Supplied entries:
· · · ·

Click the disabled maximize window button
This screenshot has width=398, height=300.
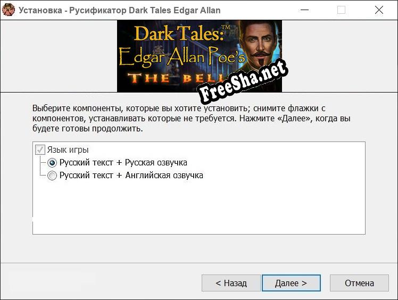(x=341, y=10)
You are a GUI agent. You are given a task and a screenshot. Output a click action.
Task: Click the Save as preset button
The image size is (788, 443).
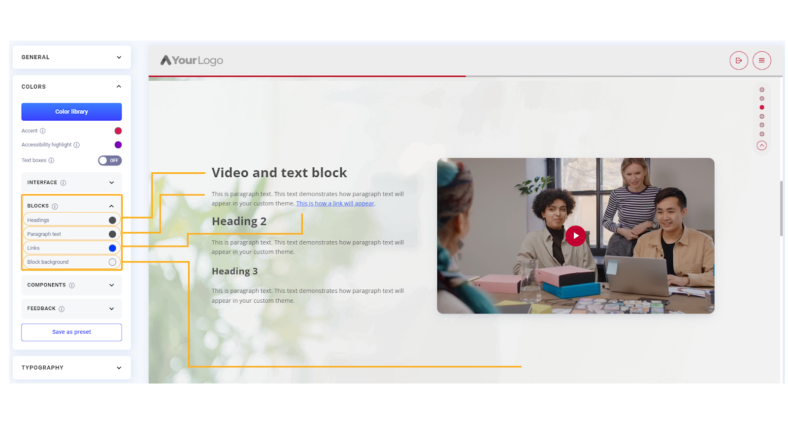click(71, 332)
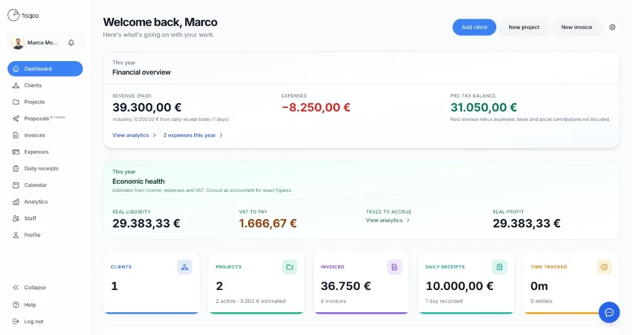Open settings gear icon top right
Screen dimensions: 632x335
(612, 27)
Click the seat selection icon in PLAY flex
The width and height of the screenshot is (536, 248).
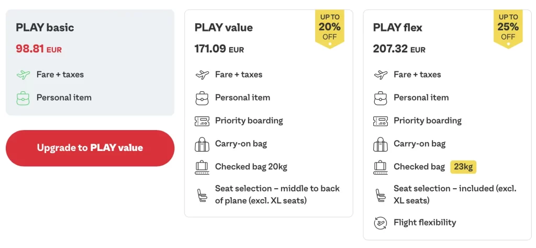click(381, 195)
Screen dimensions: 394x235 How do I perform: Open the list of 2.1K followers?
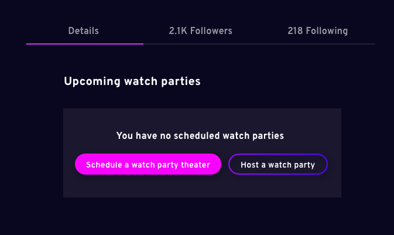[x=201, y=31]
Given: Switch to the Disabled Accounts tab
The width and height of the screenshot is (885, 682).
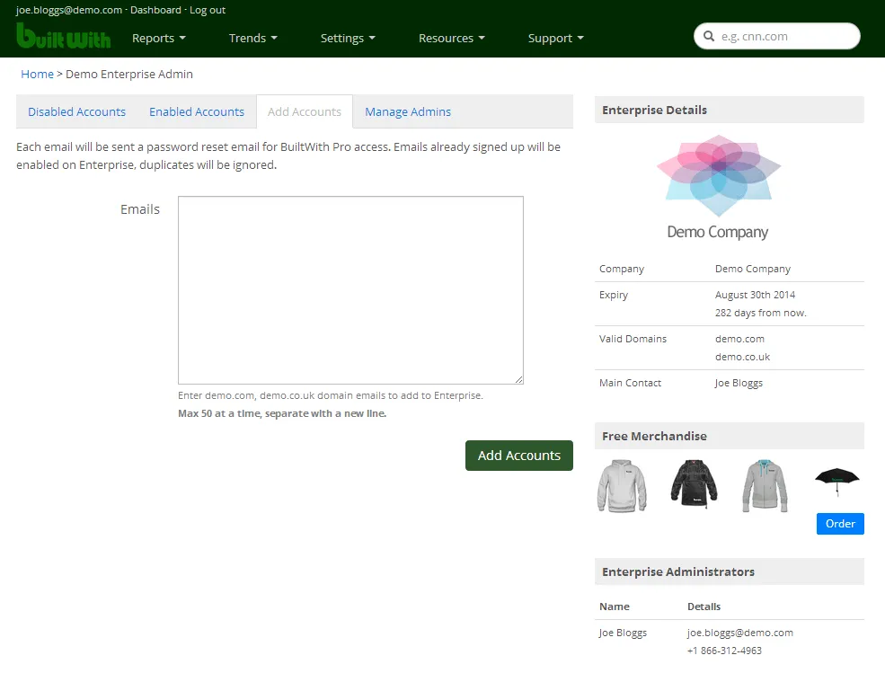Looking at the screenshot, I should 76,112.
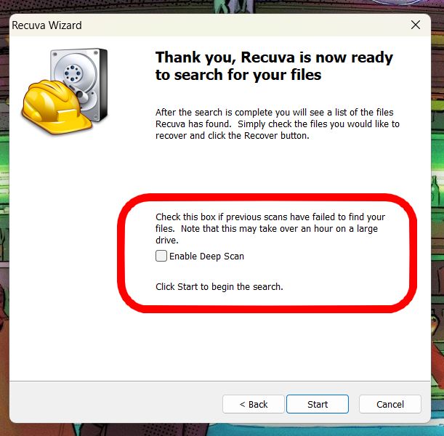This screenshot has height=436, width=444.
Task: Click the "Recuva Wizard" window title text
Action: [47, 25]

· · · ·

Your goal:
Reproduce every line above containing "button".

Result of the exercise:
Click the disabled maximize window button
Task: Click the Save as preset button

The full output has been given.